- **Stored data**
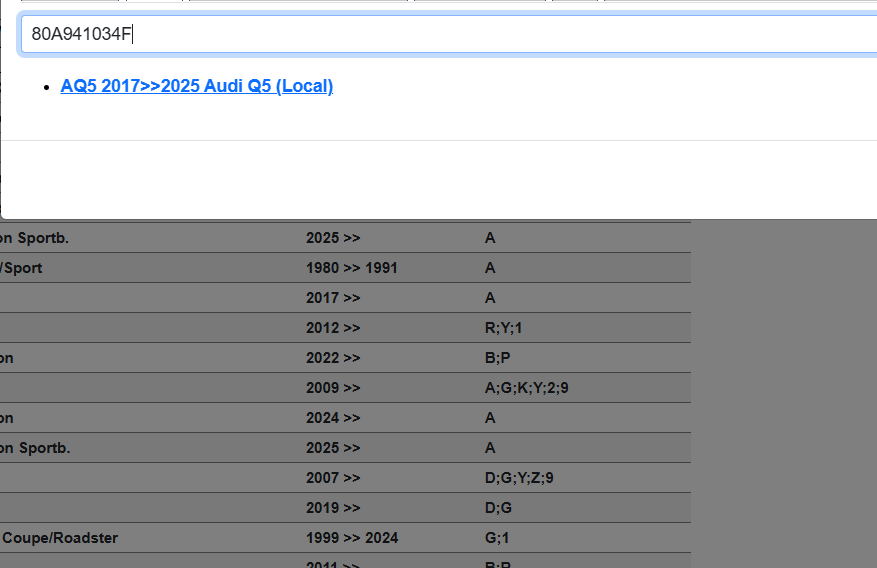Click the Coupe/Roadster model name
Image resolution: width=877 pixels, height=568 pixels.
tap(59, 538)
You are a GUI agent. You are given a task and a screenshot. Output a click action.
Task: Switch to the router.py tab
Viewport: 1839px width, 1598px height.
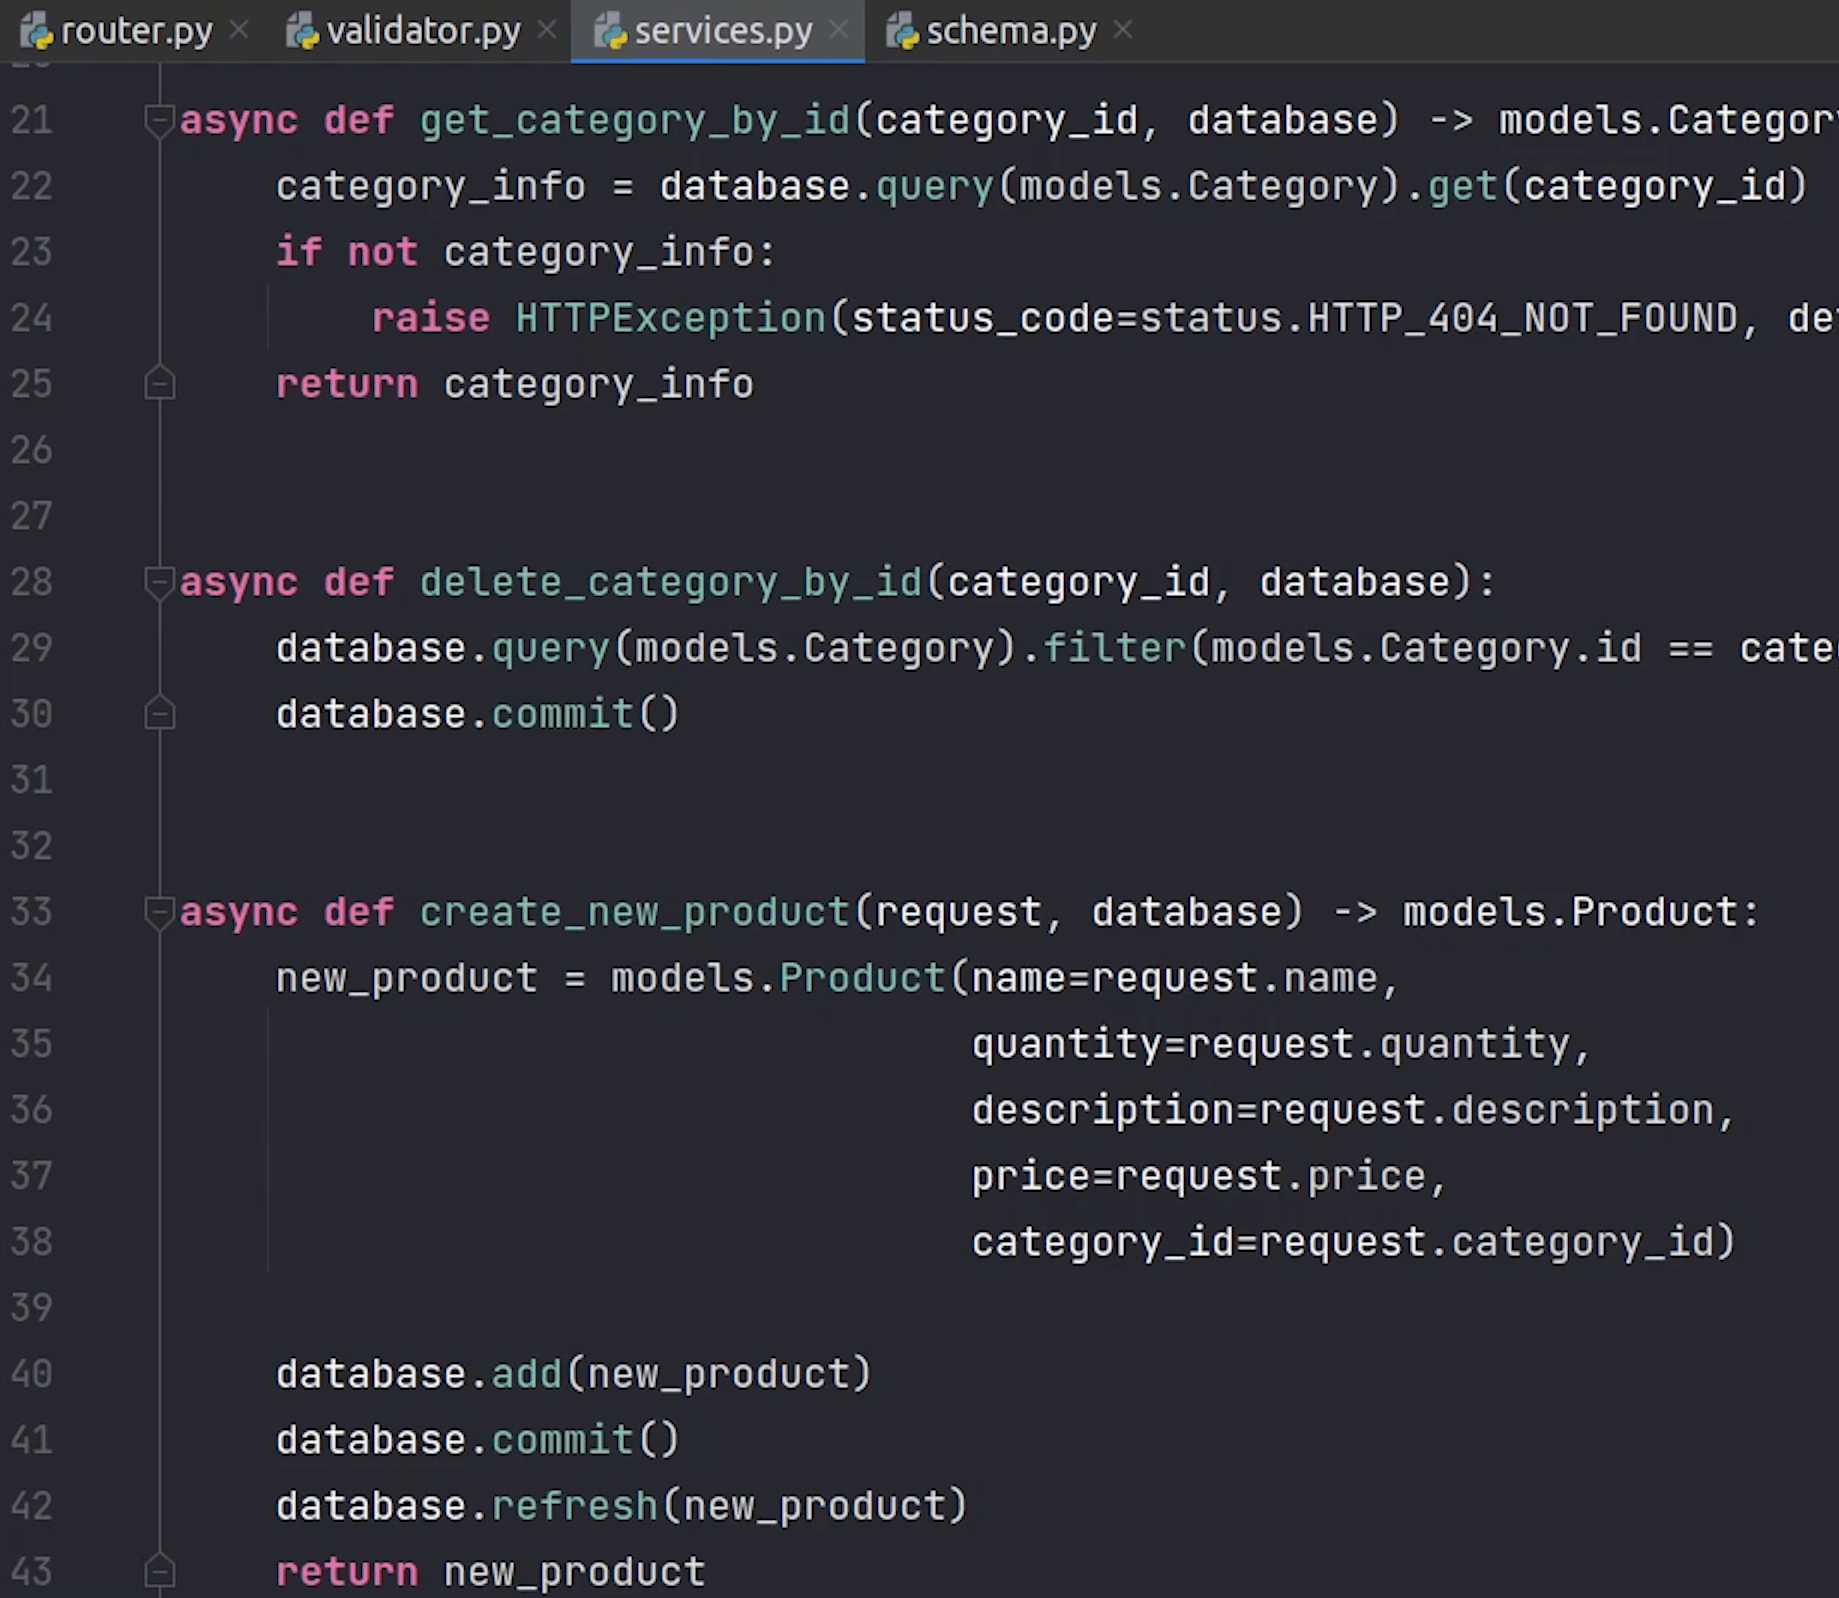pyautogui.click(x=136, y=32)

---

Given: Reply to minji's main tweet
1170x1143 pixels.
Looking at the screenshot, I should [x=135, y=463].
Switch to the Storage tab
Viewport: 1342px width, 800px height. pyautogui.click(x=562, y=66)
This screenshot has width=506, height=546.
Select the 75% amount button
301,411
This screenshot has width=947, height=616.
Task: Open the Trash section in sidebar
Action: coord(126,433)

==

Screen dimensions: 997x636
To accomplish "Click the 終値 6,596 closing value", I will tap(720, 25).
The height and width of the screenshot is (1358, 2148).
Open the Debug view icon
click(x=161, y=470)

- **Set problem**
Write out the lines of the material starting at the line containing "The height and" and ending at the line containing "click(x=161, y=470)", reproducing them exactly.

- **Expected answer**
The height and width of the screenshot is (1358, 2148).
Open the Debug view icon
click(x=161, y=470)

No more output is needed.